Dynamics of Data and Knowledge in Scientific Cyberinfrastructures
If cyberinfrastructure(CI)-enabled science is to deliver on its transformative potential, we must understand the dynamics of data and knowledge production, and we must establish criteria for success and best practices. This project investigates practices of monitoring, modeling, and memory across four leading CI projects targeting three critical domain areas: ecology and environment, hydrology and water management, and earth systems science, areas united through their relevance to climate change concerns. Our research will lay groundwork for an inclusive, theoretically rich, and practically engaged social science of cyberinfrastructure.
Pangmangi
In this project, we wanted to examine the role of art in information systems beyond its traditional design implications (such as effective communication and aesthetical decoration). We used the Pangmangi information display prototype to conduct group interviews with people from diverse backgrounds about how they viewed the use of art in the system.
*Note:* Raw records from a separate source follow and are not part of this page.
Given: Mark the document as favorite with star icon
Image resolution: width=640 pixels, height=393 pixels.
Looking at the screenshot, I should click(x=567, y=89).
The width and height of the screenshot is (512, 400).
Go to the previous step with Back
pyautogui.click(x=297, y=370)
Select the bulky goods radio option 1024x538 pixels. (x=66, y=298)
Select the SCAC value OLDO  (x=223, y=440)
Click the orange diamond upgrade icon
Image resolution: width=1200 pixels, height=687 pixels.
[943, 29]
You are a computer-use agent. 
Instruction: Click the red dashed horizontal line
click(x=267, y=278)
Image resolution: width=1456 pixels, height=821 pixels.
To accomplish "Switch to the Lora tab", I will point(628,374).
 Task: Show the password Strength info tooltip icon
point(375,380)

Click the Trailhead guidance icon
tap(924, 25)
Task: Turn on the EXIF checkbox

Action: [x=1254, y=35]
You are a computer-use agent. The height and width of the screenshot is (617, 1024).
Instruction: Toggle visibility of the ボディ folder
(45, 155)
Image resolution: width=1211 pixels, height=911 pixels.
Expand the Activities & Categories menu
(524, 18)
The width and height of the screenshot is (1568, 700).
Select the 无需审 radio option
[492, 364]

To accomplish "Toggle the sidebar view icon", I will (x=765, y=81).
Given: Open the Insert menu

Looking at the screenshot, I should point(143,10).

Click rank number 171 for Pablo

Our analysis uncovered ways that art is a versatile design medium due to its being socially, culturally, and contextually constructed.
The ProD Framework
A proactive display is an application that selects content to display based on the set of users who have been detected nearby. In this project, we are developing Proactive Display (ProD) Framework, which allows for the easy construction of pro-active display applications which supports a range of proactive display applications and also enlarges the design space of proactive display systems by allowing a variety of new applications that incorporate different views of social life and community.
Publications:
- Congleton, B., Ackerman, M.S. and Mark W. Newman. The ProD Framework for Proactive Displays. To appear in Proceedings of the 21st annual ACM symposium on User interface software and technology (UIST '08), Monterrey, CA, USA (2008)
QuME
Expertise finders are an important class of collaborative recommendation systems, but they suffer from a general problem: Current expertise finders, both commercial and research, cannot infer expertise levels very well. Traditionally, expertise finders have relied on the standard information similarity measures (such as term vector comparisons). However, in general, knowing level of expertise for a potential information source is very important. The classical example is medical: If you are sick, you want to find a doctor with expertise, not merely someone interested in the topic.
QuME is a prototype middleware system that contains a number of mechanisms to facilitate expertise finding, expertise exchange, and social interaction for online communities and organizations. QuME includes novel mechanisms to infer expertise levels, making a larger range of social interaction possible.